- **Text block**
§
Good observation. We in 15th AF bomber crews speculated repeatedly that the only reason we were winning the war was because the Germans made many more goofs than we did. It was instructive to watch.
Our enemy couldn't seem to wind a watch without poor results.


----------



## Junkers88A1 (Jun 26, 2009)

here is two Fw 200 Condor pics..one is from the invasion of Norway in 1940 ( F8+BH ) and the other is from one that emergencylanded in sweden at the end of the war in 1945 ( that is a C-5K version )


----------



## Junkers88A1 (Jun 26, 2009)

another shoot of a civilian Fw 200 Condor for Lufthansa


----------



## Juha (Jun 27, 2009)

Hello
I liked most the 3rd picture Flyboy2 posted, looks like the old cover of the old Revell Fw 200C 1/72 scale model from early 60s.

Juha


----------



## Deanimator (Jun 29, 2009)

Soundbreaker Welch? said:


> I wonder why the FW 200 condor wasn't used during the Battle of Britain. Did it not operate well at high altitudes?


Production statistics aside, it was not a particularly robust airframe. Even for maritime missions, it wasn't strong enough to carry the weapon loads attempted.

The relevant volume of the old Doubleday Aircraft of WWII series had a very pertinent picture that demonstrates why the FW-200 wasn't used as a general purpose bomber. It shows an FW-200 sitting on a runway with the trailing edge of its wing sitting on the tarmac,the wing spar(s) having failed before or during takeoff. There are unexploded bombs scattered all over the runway around the aircraft. There's another photo of one whose back broke for the same reason.

It was all the FW-200 could do just to fulfill its role as a maritime patrol aircraft.


----------



## Elmas (Oct 28, 2011)

imalko said:


> Structural weakness of Fw 200 design also must be considered. This aircraft was primarily designed as airliner and only later military version ..................



Yes, I do agree. Structurally speaking, in short terms, the "Safety factor" 

http://en.wikipedia.org/wiki/Factor_of_safety

of the Condor was that of a civilian airliner, and not that of a military aircraft.


----------



## vanir (Oct 28, 2011)

It was an improvisation, the Condor wasn't a bomber as we know, it was a "very long range" prewar airliner, built to break records but not to take gunfire or combat stresses.

It wasn't about a strategic air force, it was about a maritime one as again we know. Germany had neither a strategic air force nor a maritime one, shocking oversights but reasonable in the industrial environment. The Kriegsmarine had no dedicated air force, the Luftwaffe had to compensate and you have the issue with interservice rivalry for industrial resources in Germany. The Luftwaffe did not want to be subordinated to the Kriegsmarine, the system only worked well in limited engagements involving specialised, small unit formations like Fliegerkorps X. They were given unusual latitude for this role.

The Fw-200 combat modification then was a matter of utilitarian use of a surplus aircraft type valuable enough to a Navy to provide a strategic asset. It wasn't designed for it neither was it very good at it, but it was available and could do it. In a time where the Baltimore was a major British maritime bomber, the Condor seems amazing, but it is not a B-24. To the rest of the Luftwaffe the Condor, in the miniscule numbers it was represented little more than an addition to the transport fleet. So maritime bomber it was. Suits it, they don't normally fly over FlaK, and would never stand up to even a near miss if they did.
§
- **Exercise tasks**
[1] Write out the passage of the Fw 200 Condor thread starting at "## vanir (Oct" and ending at "for this role.".
[2] Summarize the Fw 200 Condor thread in two sentences.
[3] Continue the Fw 200 Condor thread from the point where it stops.

- **Information provided**
§
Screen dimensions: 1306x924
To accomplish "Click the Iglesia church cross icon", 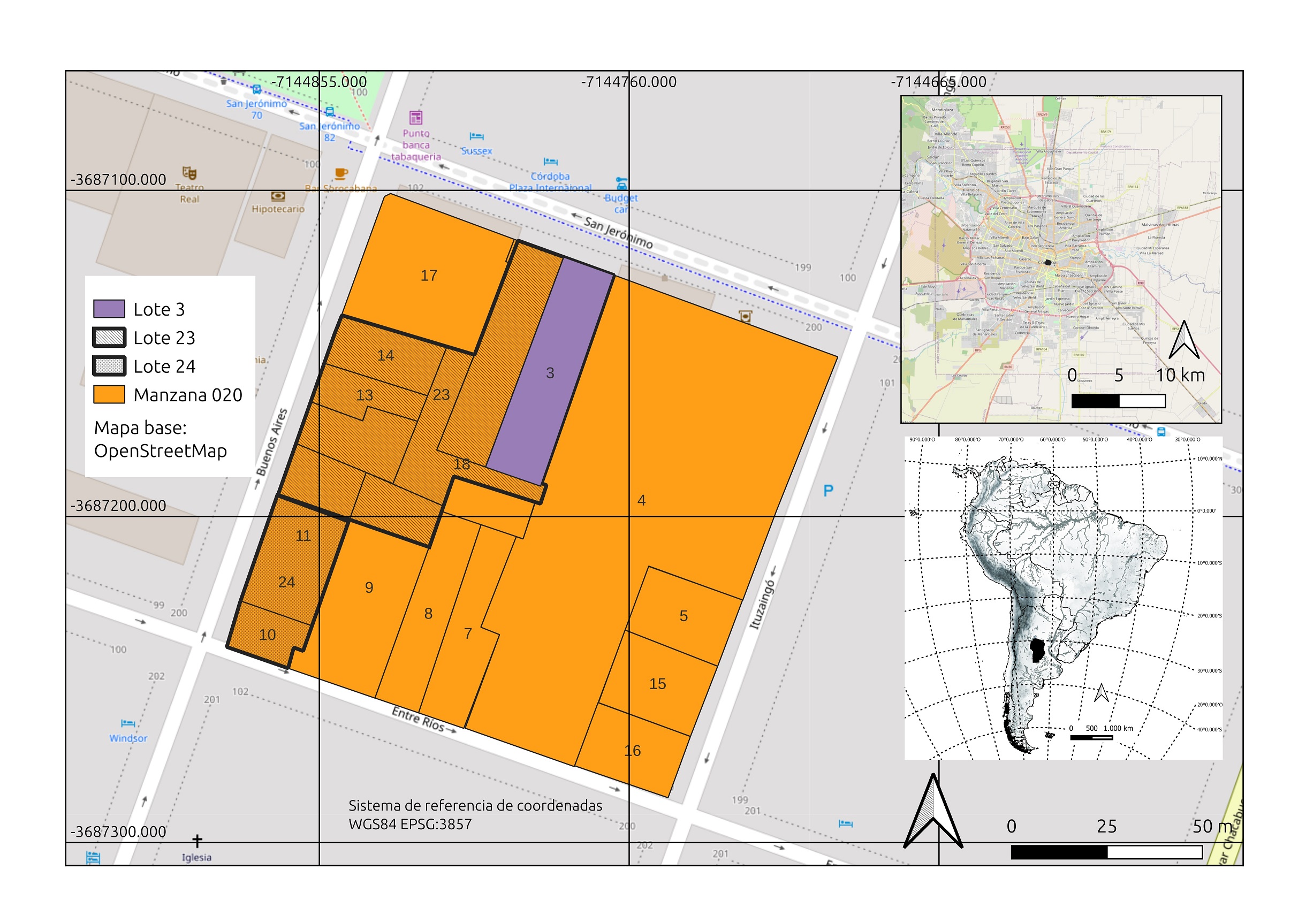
§
- **Answers**
[1]
## vanir (Oct 28, 2011)

It was an improvisation, the Condor wasn't a bomber as we know, it was a "very long range" prewar airliner, built to break records but not to take gunfire or combat stresses.

It wasn't about a strategic air force, it was about a maritime one as again we know. Germany had neither a strategic air force nor a maritime one, shocking oversights but reasonable in the industrial environment. The Kriegsmarine had no dedicated air force, the Luftwaffe had to compensate and you have the issue with interservice rivalry for industrial resources in Germany. The Luftwaffe did not want to be subordinated to the Kriegsmarine, the system only worked well in limited engagements involving specialised, small unit formations like Fliegerkorps X. They were given unusual latitude for this role.

[2] Forum members post photos of the Fw 200 Condor, including one from the 1940 invasion of Norway, one that made an emergency landing in Sweden in 1945, and a civilian Lufthansa aircraft. Others argue that it was not used as a general-purpose bomber because it was a prewar long-range airliner with a civilian safety factor and a weak airframe, so it served as an improvised maritime patrol aircraft and bomber.

[3]
Biggest drawback was being a civilian design without being propaganda, really it was just an airliner, all the fuel lines were on the underside of the airframe as opposed to military aircraft which would protect them from groundfire. Rifle calibres with heat-tracers could bring one down if you hit it right. But ships/boats aren't exactly stable AAA platforms.


----------



## nuuumannn (Oct 28, 2011)

Nice post vanir, but, 



> In a time where the Baltimore was a major British maritime bomber,



Wasn't the Baltimore an American built medium bomber that saw RAF service in North Africa?


----------



## vanir (Oct 28, 2011)

Quite right, dammit, I was thinking of the Hudson. duh.


----------



## davebender (Oct 29, 2011)

Ju 88H-1
Essentially a normal Ju-88 with an additional fuselage section that contained fuel tanks. Historically not funded until late 1942 but there's no reason the program couldn't have been funded by the German Navy during 1939. It could have been built concurrent with the Ju-88A. Makes more sense to me then purchasing converted airliners for about the same price.


----------



## Elmas (Oct 29, 2011)

davebender said:


> Ju 88H-1
> ...................but there's no reason the program couldn't have been funded by the German Navy during 1939. It could have been built concurrent with the Ju-88A. Makes more sense to me then purchasing converted airliners for about the same price.



I think that never, even in the most optimistic dreams, Raeder had in 1939 the idea that in June 1940 the Kriegsmarine was to operate from the harbours of Brest and La Rochelle (and from the surrounding airports) with a completely new perspective for the conduct of the war over (and under) the sea.

No wonder that they were unprepaired, and when the necessity arose, they had to use what they had immediately at hand.


----------



## Shortround6 (Oct 29, 2011)

And with 1200hp engines instead of 1600-1700hp engines a a 1939-1940 version is going to need a _really, really_ long runway to get into the air. With a fuel load of 10,245lbs (not including drop tanks) you are already 1100lbs over the max gross weight of an A-4 and you have no crew, oil for the engines, radar, cameras or guns. 

You know, maybe they went for the Fw 200 because it was a way to get a 3700-4800hp, 40-50,000lb airplane quickly (poor as it may have been) rather than try to cobble together a 2400hp, 35,000lb plane out of bits and pieces and trying to put up with the results. The Fw 200 was used primarily because the He 177 was behind schedule and turned out to be such a lemon. Maybe if they knew it would have been in production for as long as it was they would have done a more thorough job of converting it.


----------



## davebender (Oct 29, 2011)

Then build a 4 engine version of the Do-217. And build it that way right from the beginning so it enters service by 1941.


----------



## Siegfried (Oct 29, 2011)

I don't believe the Kriegsmarine had much say in aircraft procurment. 

The Luftwaffe via Hermann Goering was in charge of anything to do with aircraft; hence even the aircraft of the Graf Zeppelin _(corrected from Graf Spee)_ aircraft carrier were to be opperated by the Luftwaffe.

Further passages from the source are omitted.